### [AUFGABEN UND ÜBUNGEN]
1: Beantworte diese Fragen zum Artikel über die Arte-Dokumentation zu Gefängnissen:
(a) Wo kann man den Film „Weggesperrt – Bürger hinter Gittern“ seit gestern ansehen?
(b) Welche Historikerin ordnet das Thema im Film geschichtlich ein?
(c) Wie viele amtierende Anstaltsleiter hat der Regisseur befragt?
2: Stimmen diese Aussagen mit dem Artikel über die Arte-Dokumentation zu Gefängnissen überein? Antworte jeweils mit Ja oder Nein und zitiere die Stelle, die das entscheidet.
(a) Der Film bespricht Foucaults „Überwachen und Strafen“.
(b) Thomas Galli leitet heute noch eine JVA.
(c) Johan von Mirbach hat sich Gefängnisse in Deutschland und in Frankreich angesehen.
3: Greif den Artikel über die Arte-Dokumentation zu Gefängnissen nach seinem letzten Satz auf und schreib ihn weiter.

### [VORLIEGENDER TEXT]
------------

Dokumentation auf Arte: Was Gefängnisse wirklich bringen

Der Dokumentarfilmer Johan von Mirbach hat sich in deutschen und französischen Gefängnissen umgesehen: „Weggesperrt – Bürger hinter Gittern“.

Ein Mann schaut in einem Gefängnis durch das Sichtfenster einer Zellentür.

Wie viel Resozialisierung ist im Knast möglich? Foto: DOCDAYS Productions/Till Vielrose/Arte

Was man erwartet, wenn der rührige deutsch-französische Kulturkanal Arte einen 90-minütigen Dokumentarfilm zum Thema Gefängnisse zeigt? Die Einbettung in einen sendertypischen Themenabend. Entweder davor oder danach einen der großen Spielfilmklassiker zum Thema, Don Siegels „Flucht von Alcatraz“ vielleicht oder „Papillon“ mit Steve McQueen. Oder das jüngste Meisterwerk des Knastfilmgenres, Jacques Audiards „Ein Prophet“. Und der Dokumentarfilm selbst wird natürlich Alexander Solschenizyns „Der Archipel Gulag“ diskutieren, vor allem aber Foucaults „Überwachen und Strafen“. Begriffe wie Spezialprävention und Generalprävention werden fallen …

Der Film „Weggesperrt – Bürger hinter Gittern“, der seit gestern in der Arte-Mediathek aufzurufen ist, erfüllte keine dieser Erwartungen. Vor- und nachher liefen – bestimmt sehr sehenswerte – dokumentarische Formate über Asbest und junge Russen auf der Flucht. Die beiden genannten Grundlagenwerke werden nicht einmal erwähnt. Für die geschichtliche Einordnung müssen ein paar kurze Sequenzen mit der Historikerin Annelie Ramsbrock genügen. Den Stand der Wissenschaft seit den 1960er Jahren fasst sie hemdsärmelig-pointiert zusammen: „Man hat einfach gesehen, dass Gefängnisse überhaupt nichts bringen. Das Problem ist, es gab keine bessere Idee. Und die gibt es bis heute nicht.“

Der Regisseur Johan von Mirbach hat mit seinen Filmen über die Machenschaften der Ölindustrie, der deutschen Autoindustrie oder der „Umwelt-Mafia“ den Finger schon in verschiedene Wunden gelegt. Seine Gesprächspartner kommen fast alle aus der Praxis. Er hat drei amtierende Anstaltsleiter befragt, die zwar nicht resigniert, aber doch recht abgeklärt Auskunft darüber geben, was Gefängnisse leisten können – und was nicht. Einer der resigniert hat, ist der ehemalige JVA-Leiter Thomas Galli, der seinen Job irgendwann aufgesteckt hat, „weil bei mir die Überzeugung im Laufe der Jahre immer stärker geworden ist, dass das unter dem Strich nicht sinnvoll ist, was wir da tun, und in vielen Fällen schädlich sogar“.

------------

### [ANGEZEIGTE INFORMATIONEN]
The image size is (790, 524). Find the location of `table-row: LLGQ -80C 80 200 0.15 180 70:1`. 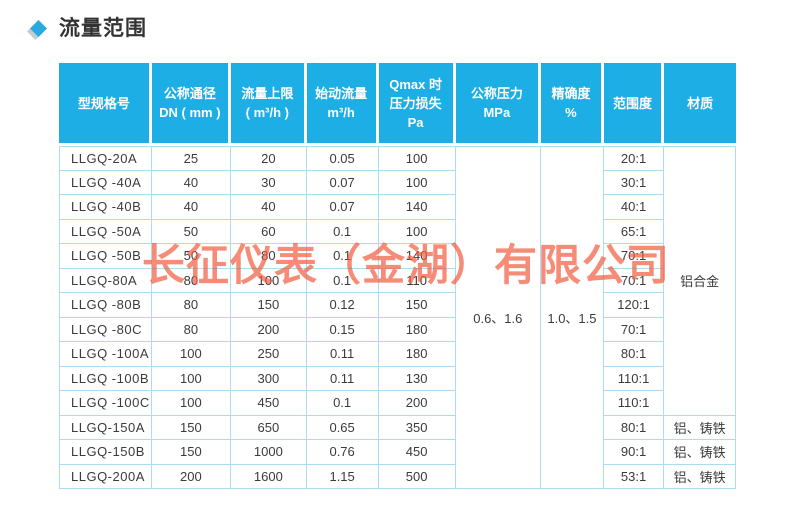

------------

### [ANTWORTEN IN REIHENFOLGE]
1:
(a) In der Arte-Mediathek.
(b) Annelie Ramsbrock.
(c) Drei.

2:
(a) Nein: „Die beiden genannten Grundlagenwerke werden nicht einmal erwähnt.“
(b) Nein: „der ehemalige JVA-Leiter Thomas Galli, der seinen Job irgendwann aufgesteckt hat“
(c) Ja: „hat sich in deutschen und französischen Gefängnissen umgesehen“

3:
Nutz- und Würdelosigkeit der Gefängnisse

Von Mirbach lässt Galli auf Maximilian Pollux treffen, der knapp zehn Jahre lang bei ihm einsaß und jetzt Jugendcoach ist. Sie streifen zusammen durch die inzwischen stillgelegte, verlassene Vollzugsanstalt Augsburg. Das war zwar gar nicht „ihr“ Knast, war aber als Metapher für die Filmaussage wohl einfach zu gut. Die Filmaussage zielt auf die Nutz- und Würdelosigkeit der Gefängnisse.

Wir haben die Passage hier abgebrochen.